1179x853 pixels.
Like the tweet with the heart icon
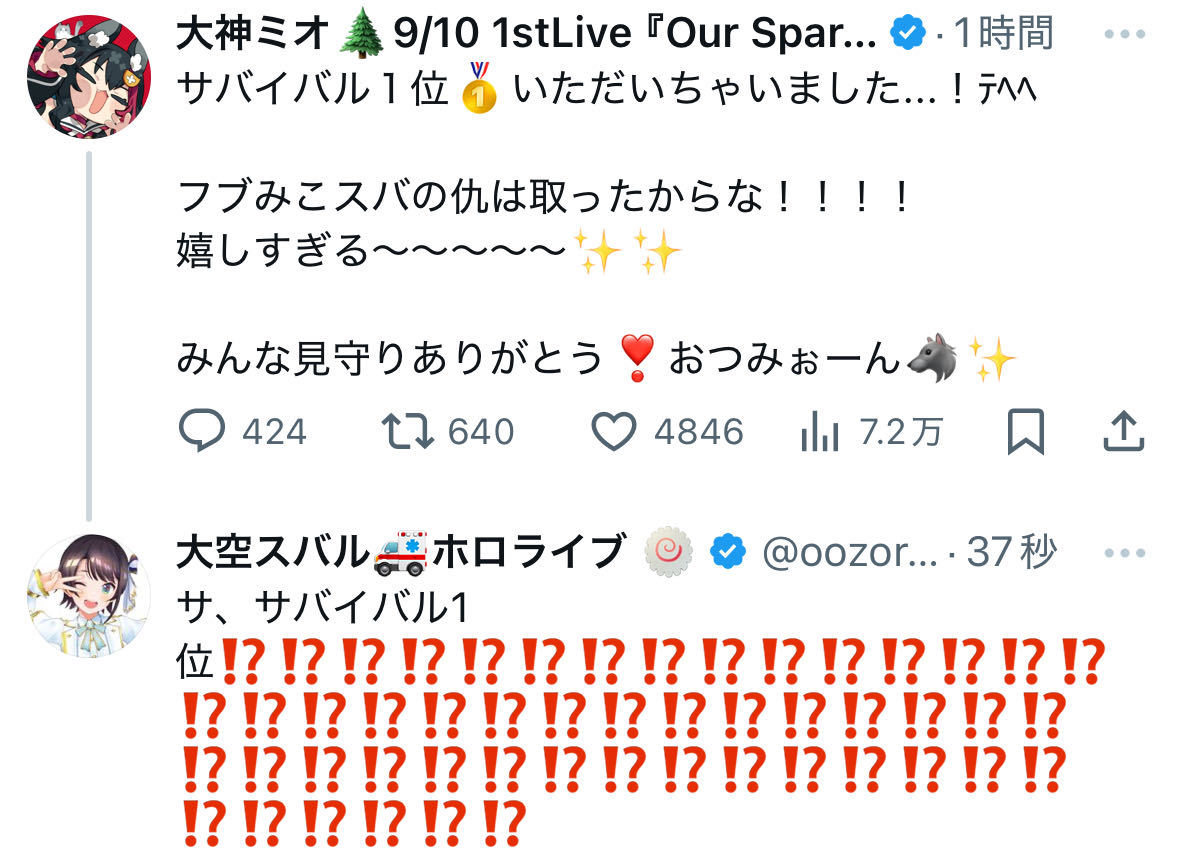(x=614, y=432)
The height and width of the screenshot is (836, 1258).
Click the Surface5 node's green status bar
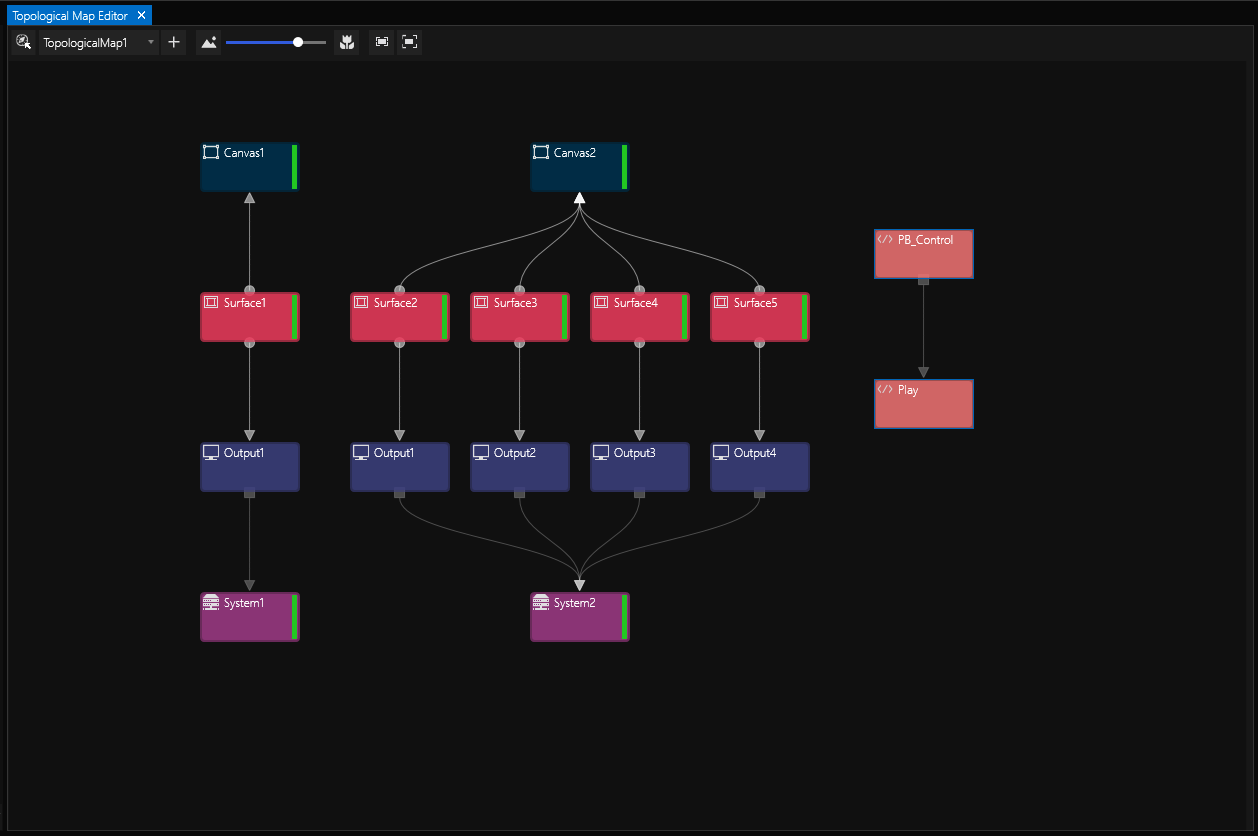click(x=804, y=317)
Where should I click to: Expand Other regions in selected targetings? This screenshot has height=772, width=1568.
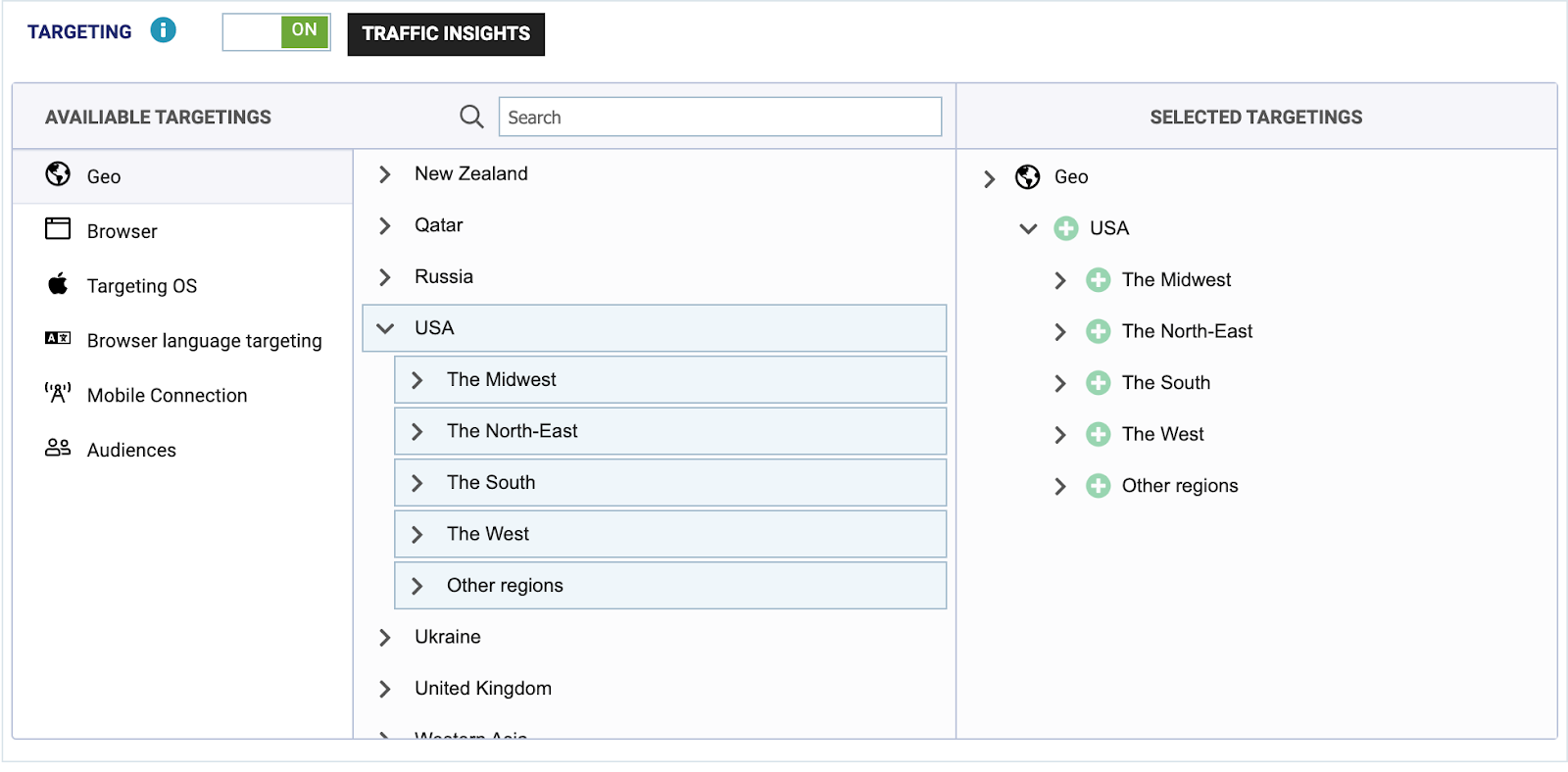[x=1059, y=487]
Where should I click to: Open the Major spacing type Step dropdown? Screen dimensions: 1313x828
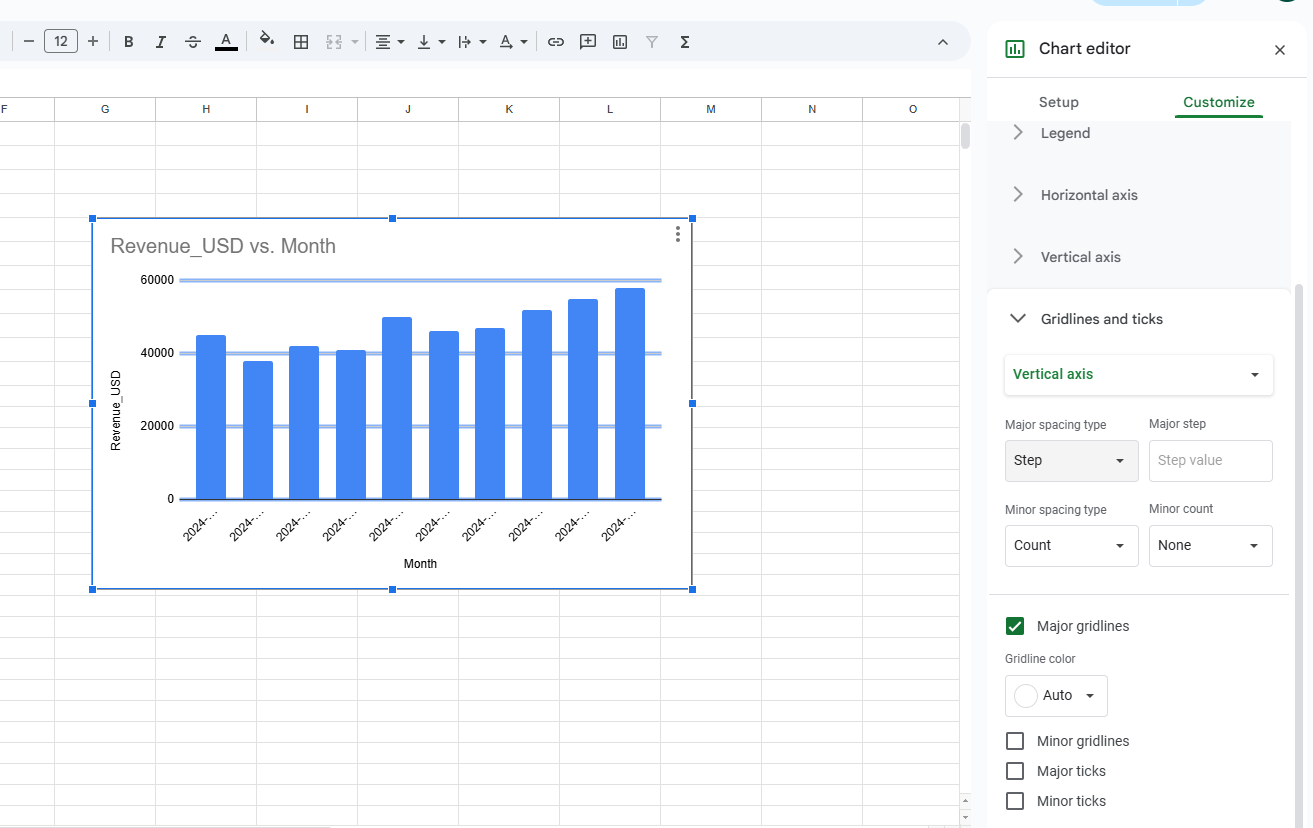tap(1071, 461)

━━━━

PROBLEM STATEMENT:
Each entry should come back exactly as written, with its pictures omitted.

RESPONSE AREA:
1179x853 pixels.
Like the tweet with the heart icon
(x=614, y=432)
The height and width of the screenshot is (836, 1258).
Click the Surface5 node's green status bar
click(x=804, y=317)
Where should I click to: Expand Other regions in selected targetings? This screenshot has height=772, width=1568.
[x=1059, y=487]
Where should I click to: Open the Major spacing type Step dropdown? Screen dimensions: 1313x828
tap(1071, 461)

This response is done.